Purpose: Remove dimensions unnecessary for the research question from the textual structures
While the textual structures are intended to represent substantively all of the discussion in the text, only certain parts are likely to be relevant for a particular question (in a similar manner to how only certain accounting measures are likely to be relevant to a particular research question). As such, an integral stage is determining desired dimensions, either ignoring, or removing, dimensions superfluous to the research question.
For example, dimensions such as the original text, or data of employment, are unlikely to be useful in many research questions, and removing them may make the textual structures easier to view and work with. While other properties, such as PERSON_NAME and COMPANY_NAME, may not provide the basis for comparison, they may be necessary for meaningful comparisons (e.g., seeing recharacterizations at specific companies).
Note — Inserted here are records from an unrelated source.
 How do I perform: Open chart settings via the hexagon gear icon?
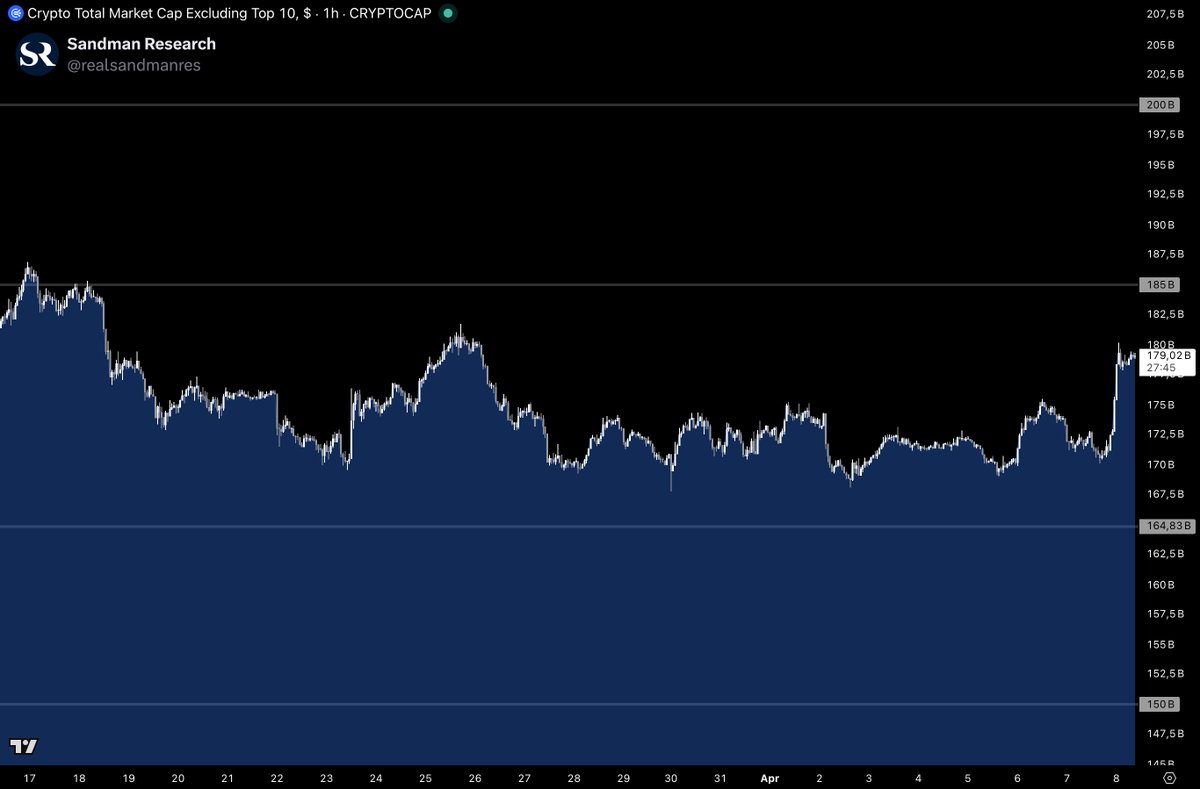point(1168,777)
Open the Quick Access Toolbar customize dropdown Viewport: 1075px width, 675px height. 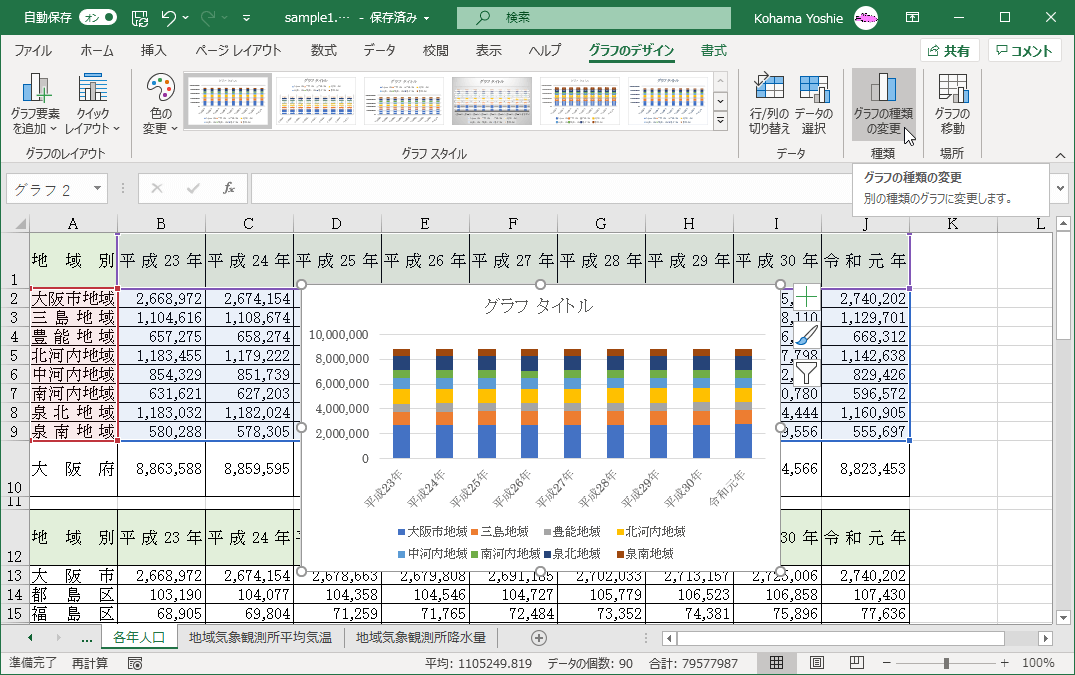point(246,17)
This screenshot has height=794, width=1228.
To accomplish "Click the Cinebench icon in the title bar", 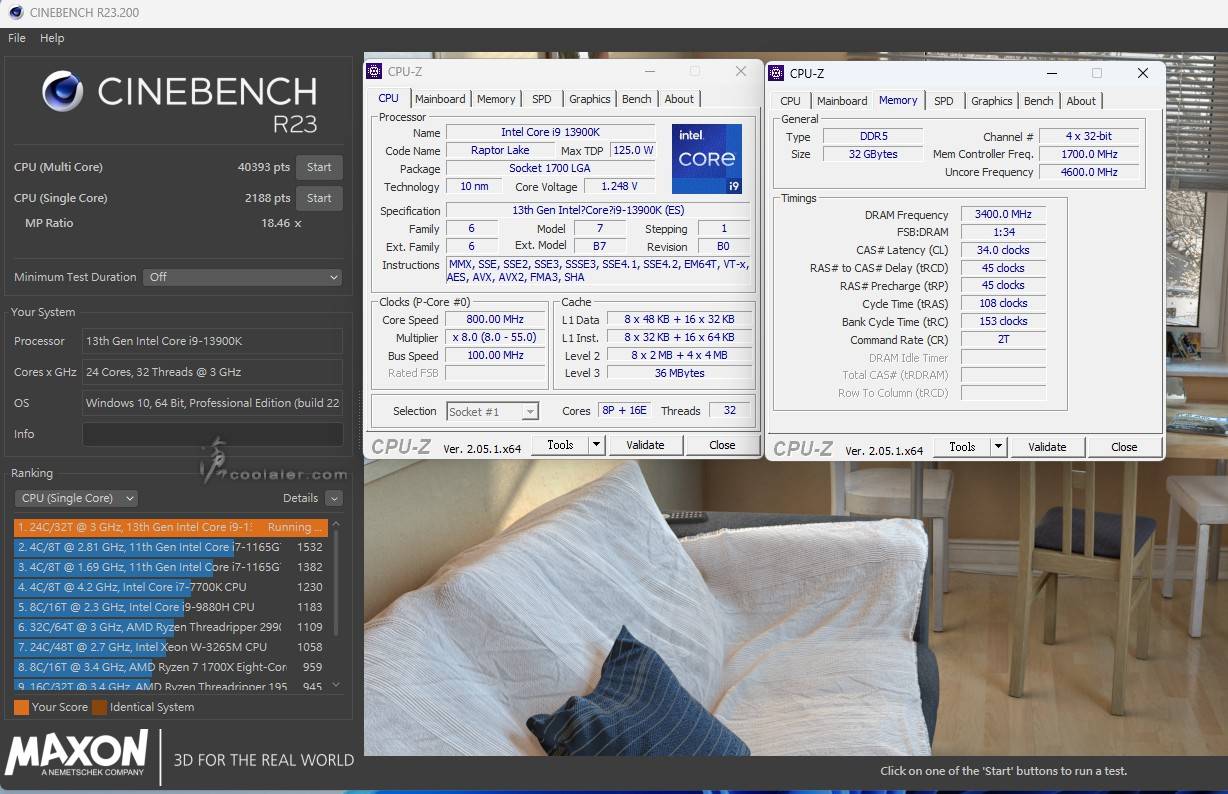I will coord(14,13).
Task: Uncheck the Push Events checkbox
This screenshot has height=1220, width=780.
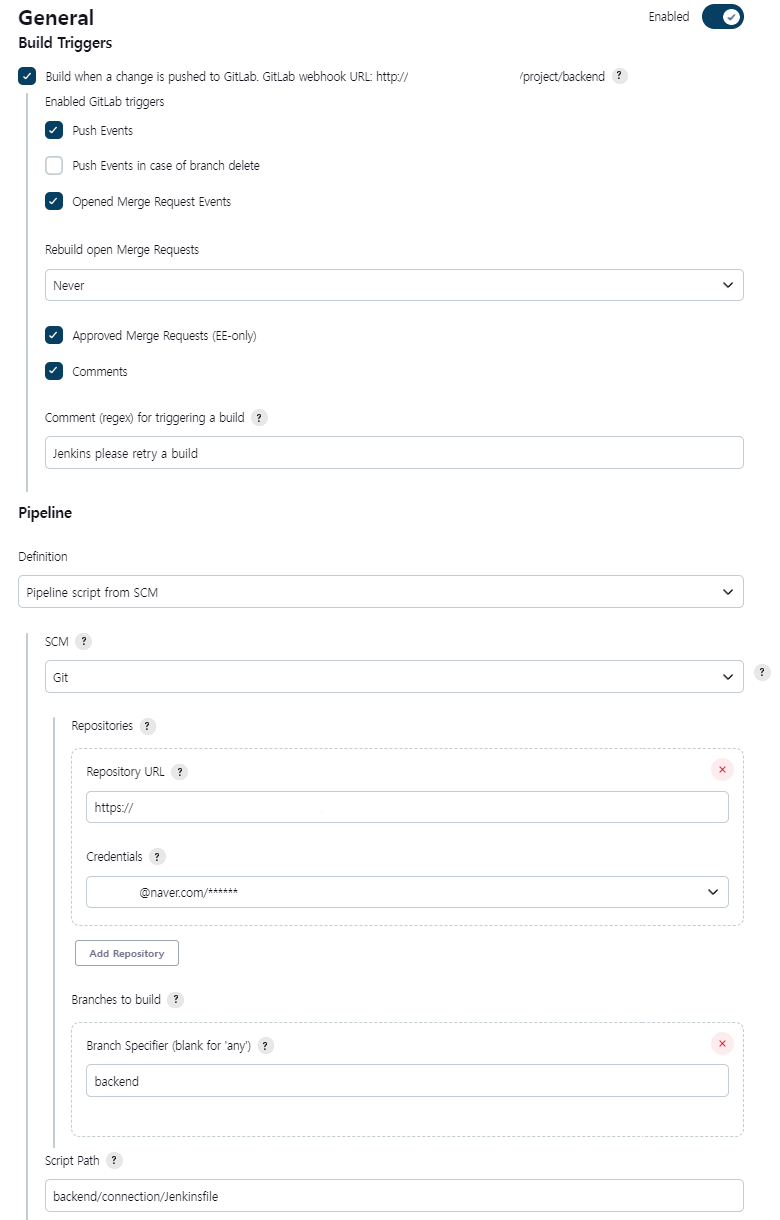Action: coord(54,130)
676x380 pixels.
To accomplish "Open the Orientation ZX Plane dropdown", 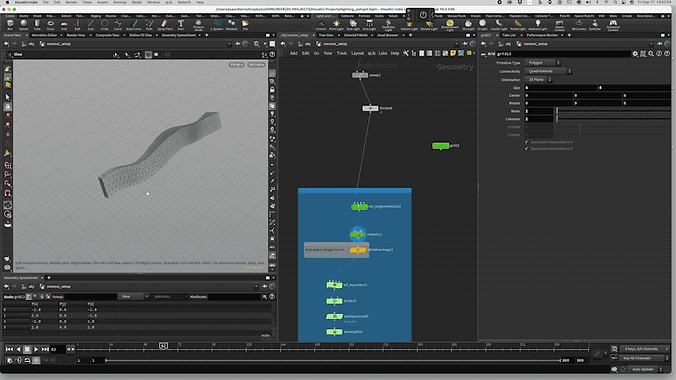I will point(538,80).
Purpose: Adjust any classifications based on the nature of the research question
While the textual structures are intended to capture the dimensions of the text as noted earlier, at the very specific property level concepts can be ‘fuzzy’ (e.g., Murphy, 2002), and differences between concepts such as MARKETING and ADVERTISING may or not be desired. Thus, despite continuing effort to ensure a basis for classifications and validate the levels used, it is anticipated that a degree of re-coding may sometimes be required. The textual structures facilitate recoding of dimensions, with the ability to combine labels or further split concepts as desired. By providing the basis for a majority of dimensions, this task is much simplified; it is far easier to recode a limited number of functional-labels (such as designating that MARKETING and ADVERTISING should be combined) than to manually code the tens of thousands of permutations in the raw titles.